After reading the posts on this site regarding oaking wines, I have a query. Is it ok to add the "chips" or "cubes" to a Blackberry wine that has been maturing for roughly 18 months,reason i ask is because i have a 5 gallon batch maturing in 5x1 gallon Demijohns which i will be bottling within the next 6 months or so.My thinking is to only add the chips or cubes to a single gallon as a trial (just incase i don't like it ) also does the oak accompany both Sweet and Dry Blackberry wines as i will be sweetening2 of the above.


David


----------



## Hippie (Aug 1, 2005)

Hey! Talk about variety, you potentially have it! I think you should leave one as is, 1 dry oaked, 1 semi-sweet oaked, 1 sweet non-oaked, and 1 semi-sweet non oaked. Try to use 2 different types of oak, American and French. I would go with the French in the dry oaked and American in the semi-sweet oaked. I think you will love all 5 wines! Just be careful you dont use too much oak in those little jugs. An ounce of cubes for a month will get you there, methinks. Taste after 2 weeks. Chips will be faster, but not better.






*Edited by: Hippie *


----------



## Fruit n Nut (Aug 2, 2005)

Thanks Hippe,I will take on your advise just one more thing tho,once you get to the desired level of oaking that your satisfied with does this mellow at all over time,i.e it would still be the same in a years time or longeronce the oaking has been completed.


----------



## Hippie (Aug 3, 2005)

Yes, the oak will mellow over time and integrate with all the other great characteristics of the wine.


----------



## Fruit n Nut (Aug 6, 2005)

Thanks Hippe


----------



## Waldo (Aug 9, 2005)

OK the newbie has a question here. Does oaking require special chips or can I use the same type I use in my charcoal smoker when grilling?


----------



## Hippie (Aug 9, 2005)

You need American, French, or Hungarian toasted white oak chips or cubes, available in The Winemaker's Toy Store. They are available in 3 different toast levels. It's all about taste and character and simulating barrel fermentation or barrel aging. Oak is almost a 'must' for blackberry. I like to use french oak cubes in the must and transfer the oak along with the wine to glass. I rinse the oak off at each racking and readd until 3 oz. has been in the wine 8-12 weeks. To me, the lighter toast gives the best flavor. The chips will give up all their 'goody' alot quicker than the cubes. I like to use chips in the must and cubes after transfer to glass, sometimes using 2 different varieties of oak.


----------



## PolishWineP (Aug 9, 2005)

Waldo, Unless you are cutting your own wood and are sure it is not treated or contaminated with any chemicals, I would use oaks that are packaged for wine making. The woods used for grilling and smoking may have some contaminates in them that would be okay touse as fire but not in your wines.
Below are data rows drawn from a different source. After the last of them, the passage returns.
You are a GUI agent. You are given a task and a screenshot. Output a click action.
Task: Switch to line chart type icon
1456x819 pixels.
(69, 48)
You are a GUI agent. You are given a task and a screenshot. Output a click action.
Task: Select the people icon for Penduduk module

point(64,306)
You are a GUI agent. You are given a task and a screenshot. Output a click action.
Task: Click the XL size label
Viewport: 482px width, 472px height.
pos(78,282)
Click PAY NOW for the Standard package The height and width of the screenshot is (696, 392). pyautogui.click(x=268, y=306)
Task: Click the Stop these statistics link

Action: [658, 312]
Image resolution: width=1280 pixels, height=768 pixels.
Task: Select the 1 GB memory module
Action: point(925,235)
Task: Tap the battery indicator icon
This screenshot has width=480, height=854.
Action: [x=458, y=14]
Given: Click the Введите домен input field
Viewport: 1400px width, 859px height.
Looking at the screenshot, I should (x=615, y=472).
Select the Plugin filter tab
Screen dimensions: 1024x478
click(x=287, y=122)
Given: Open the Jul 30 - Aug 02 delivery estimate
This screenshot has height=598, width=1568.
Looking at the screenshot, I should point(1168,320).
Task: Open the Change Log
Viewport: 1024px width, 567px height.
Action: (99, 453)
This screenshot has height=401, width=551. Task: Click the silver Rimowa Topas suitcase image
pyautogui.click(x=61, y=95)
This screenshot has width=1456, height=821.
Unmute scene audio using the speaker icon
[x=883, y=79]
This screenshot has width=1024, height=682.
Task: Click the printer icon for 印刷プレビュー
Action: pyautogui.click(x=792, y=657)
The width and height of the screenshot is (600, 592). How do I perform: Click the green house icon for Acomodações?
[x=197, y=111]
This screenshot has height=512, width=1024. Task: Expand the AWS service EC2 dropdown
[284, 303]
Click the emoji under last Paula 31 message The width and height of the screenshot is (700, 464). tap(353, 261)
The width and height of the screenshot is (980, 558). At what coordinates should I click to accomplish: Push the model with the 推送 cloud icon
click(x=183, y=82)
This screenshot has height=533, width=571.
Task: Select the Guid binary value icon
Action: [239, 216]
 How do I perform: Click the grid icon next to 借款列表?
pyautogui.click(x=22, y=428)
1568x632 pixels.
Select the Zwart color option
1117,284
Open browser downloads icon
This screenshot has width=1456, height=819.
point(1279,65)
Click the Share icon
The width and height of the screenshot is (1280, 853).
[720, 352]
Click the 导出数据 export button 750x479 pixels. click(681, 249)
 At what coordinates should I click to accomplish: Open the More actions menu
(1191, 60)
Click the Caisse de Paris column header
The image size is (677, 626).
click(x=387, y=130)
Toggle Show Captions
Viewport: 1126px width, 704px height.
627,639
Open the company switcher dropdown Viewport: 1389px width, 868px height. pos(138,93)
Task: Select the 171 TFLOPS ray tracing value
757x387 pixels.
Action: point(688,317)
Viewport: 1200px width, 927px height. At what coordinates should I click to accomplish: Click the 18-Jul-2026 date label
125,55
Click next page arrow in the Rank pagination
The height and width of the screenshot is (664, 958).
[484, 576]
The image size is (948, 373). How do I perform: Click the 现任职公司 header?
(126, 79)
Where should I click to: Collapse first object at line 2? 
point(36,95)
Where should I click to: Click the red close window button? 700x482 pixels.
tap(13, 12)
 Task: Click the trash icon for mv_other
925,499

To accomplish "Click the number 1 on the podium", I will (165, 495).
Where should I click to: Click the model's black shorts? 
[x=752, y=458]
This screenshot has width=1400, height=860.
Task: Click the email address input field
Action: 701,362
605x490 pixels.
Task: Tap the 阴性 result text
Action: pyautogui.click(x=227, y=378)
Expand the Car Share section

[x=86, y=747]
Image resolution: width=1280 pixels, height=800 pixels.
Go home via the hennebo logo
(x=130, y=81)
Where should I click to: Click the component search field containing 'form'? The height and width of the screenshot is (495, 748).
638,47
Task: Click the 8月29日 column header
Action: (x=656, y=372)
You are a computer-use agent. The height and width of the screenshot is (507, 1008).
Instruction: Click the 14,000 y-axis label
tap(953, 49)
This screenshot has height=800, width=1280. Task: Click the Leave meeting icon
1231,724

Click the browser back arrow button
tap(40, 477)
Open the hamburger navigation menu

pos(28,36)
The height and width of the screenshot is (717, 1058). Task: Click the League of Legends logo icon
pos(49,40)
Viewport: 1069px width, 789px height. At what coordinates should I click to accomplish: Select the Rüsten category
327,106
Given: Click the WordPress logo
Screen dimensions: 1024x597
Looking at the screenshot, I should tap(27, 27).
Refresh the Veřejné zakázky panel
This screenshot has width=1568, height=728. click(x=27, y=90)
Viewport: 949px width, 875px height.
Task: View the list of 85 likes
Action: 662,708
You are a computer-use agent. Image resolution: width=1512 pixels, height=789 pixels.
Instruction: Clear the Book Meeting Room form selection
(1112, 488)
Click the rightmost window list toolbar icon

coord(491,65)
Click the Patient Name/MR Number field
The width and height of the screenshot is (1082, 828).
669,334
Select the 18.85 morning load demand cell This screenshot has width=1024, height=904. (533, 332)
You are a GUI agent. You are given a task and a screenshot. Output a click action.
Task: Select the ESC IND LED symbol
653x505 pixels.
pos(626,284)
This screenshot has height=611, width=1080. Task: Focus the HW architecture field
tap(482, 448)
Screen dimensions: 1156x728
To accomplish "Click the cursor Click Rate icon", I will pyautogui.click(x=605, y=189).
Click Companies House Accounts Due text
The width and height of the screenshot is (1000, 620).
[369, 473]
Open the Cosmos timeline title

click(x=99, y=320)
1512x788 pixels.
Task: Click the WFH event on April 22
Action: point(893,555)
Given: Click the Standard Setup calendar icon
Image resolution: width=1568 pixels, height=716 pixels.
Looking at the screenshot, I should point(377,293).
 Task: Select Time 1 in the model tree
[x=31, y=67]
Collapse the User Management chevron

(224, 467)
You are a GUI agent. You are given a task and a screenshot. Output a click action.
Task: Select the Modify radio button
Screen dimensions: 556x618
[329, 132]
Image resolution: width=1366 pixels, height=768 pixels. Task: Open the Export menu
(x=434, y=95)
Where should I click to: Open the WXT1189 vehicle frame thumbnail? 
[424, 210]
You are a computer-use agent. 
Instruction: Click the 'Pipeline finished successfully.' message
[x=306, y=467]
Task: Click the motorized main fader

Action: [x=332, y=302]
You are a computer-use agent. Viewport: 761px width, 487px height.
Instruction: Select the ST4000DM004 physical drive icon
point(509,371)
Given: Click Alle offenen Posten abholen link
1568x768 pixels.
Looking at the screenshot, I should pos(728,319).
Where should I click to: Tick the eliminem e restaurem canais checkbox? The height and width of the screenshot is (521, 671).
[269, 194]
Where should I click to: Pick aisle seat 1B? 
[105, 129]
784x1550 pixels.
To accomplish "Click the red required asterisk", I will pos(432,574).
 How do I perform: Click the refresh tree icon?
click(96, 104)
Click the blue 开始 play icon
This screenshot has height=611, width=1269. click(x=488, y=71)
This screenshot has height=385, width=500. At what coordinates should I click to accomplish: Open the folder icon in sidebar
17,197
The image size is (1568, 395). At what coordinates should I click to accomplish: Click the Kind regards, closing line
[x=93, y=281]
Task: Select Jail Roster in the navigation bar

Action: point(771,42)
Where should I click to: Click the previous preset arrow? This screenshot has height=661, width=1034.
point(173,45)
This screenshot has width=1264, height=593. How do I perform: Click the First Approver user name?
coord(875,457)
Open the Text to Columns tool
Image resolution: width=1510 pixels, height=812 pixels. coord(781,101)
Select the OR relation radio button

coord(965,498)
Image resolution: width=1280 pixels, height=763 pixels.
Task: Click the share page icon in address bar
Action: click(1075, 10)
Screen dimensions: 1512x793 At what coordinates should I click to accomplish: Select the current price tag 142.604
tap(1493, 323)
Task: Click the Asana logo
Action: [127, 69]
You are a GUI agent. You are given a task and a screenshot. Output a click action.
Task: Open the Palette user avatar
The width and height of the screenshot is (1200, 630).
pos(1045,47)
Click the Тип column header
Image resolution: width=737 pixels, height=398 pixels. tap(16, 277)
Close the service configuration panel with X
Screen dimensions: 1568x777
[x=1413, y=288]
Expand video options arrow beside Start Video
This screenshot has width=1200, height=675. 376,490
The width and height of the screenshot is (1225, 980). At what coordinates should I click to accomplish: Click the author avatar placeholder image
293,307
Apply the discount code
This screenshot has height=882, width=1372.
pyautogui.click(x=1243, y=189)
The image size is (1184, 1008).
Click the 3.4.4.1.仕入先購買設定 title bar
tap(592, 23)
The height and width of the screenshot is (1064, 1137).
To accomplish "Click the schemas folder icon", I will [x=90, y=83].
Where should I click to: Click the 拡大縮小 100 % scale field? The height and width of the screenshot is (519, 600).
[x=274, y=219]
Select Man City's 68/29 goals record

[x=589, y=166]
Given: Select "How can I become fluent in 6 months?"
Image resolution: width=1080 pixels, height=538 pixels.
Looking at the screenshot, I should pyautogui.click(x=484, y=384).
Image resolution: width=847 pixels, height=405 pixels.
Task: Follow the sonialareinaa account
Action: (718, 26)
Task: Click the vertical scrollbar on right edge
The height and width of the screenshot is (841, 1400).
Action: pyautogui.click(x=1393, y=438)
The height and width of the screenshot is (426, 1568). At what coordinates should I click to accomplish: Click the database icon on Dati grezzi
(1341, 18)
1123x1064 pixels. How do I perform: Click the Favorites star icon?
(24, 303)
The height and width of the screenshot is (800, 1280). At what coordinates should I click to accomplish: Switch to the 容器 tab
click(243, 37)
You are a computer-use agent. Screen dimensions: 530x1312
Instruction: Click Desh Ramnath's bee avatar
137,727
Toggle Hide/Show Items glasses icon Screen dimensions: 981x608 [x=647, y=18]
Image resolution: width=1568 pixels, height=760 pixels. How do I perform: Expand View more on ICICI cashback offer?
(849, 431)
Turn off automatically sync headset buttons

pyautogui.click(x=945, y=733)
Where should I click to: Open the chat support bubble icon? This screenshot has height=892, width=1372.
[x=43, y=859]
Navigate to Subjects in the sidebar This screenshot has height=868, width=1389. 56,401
Witheverything involved with making wine, better to be safe than sorry.








Waldo said:


> OK the newbie has a question here. Does oaking require special chips or can I use the same type I use in my charcoal smoker when grilling?


----------



## Hi In The Pines (Aug 9, 2005)

ok, now, this newbie has a question!!


If I do cut my own wood, oak, for the wood stove and since it is in the National Forrest, would oak go well with Blueberry wine???


Also, does the oak have to be cured or can it be green?


Thanks.


----------



## Hippie (Aug 9, 2005)

Dried almost completely. Experiment with 1 gallon batches. Only white oak is used in wine, and normally from cold areas so the woodgrain is tight. I know some people who use cherry, maple, and some nutwoods even, but I wouldn't. I know a man named Jack Keller that uses Mesquite some. Yes, a good heavy-bodied blueberry is good with french oak.


----------



## Waldo (Aug 9, 2005)

Thanks Guys....I see another orderto George coming soon. That is if If I can salvage my Blackberry wine


----------



## Hippie (Aug 9, 2005)

The wine will be fine. It might take 5 years of aging in a good cellar, but it will be fine! I actually think it is impossible for one to save blackberry wine too long. It won't be there to save that long!


----------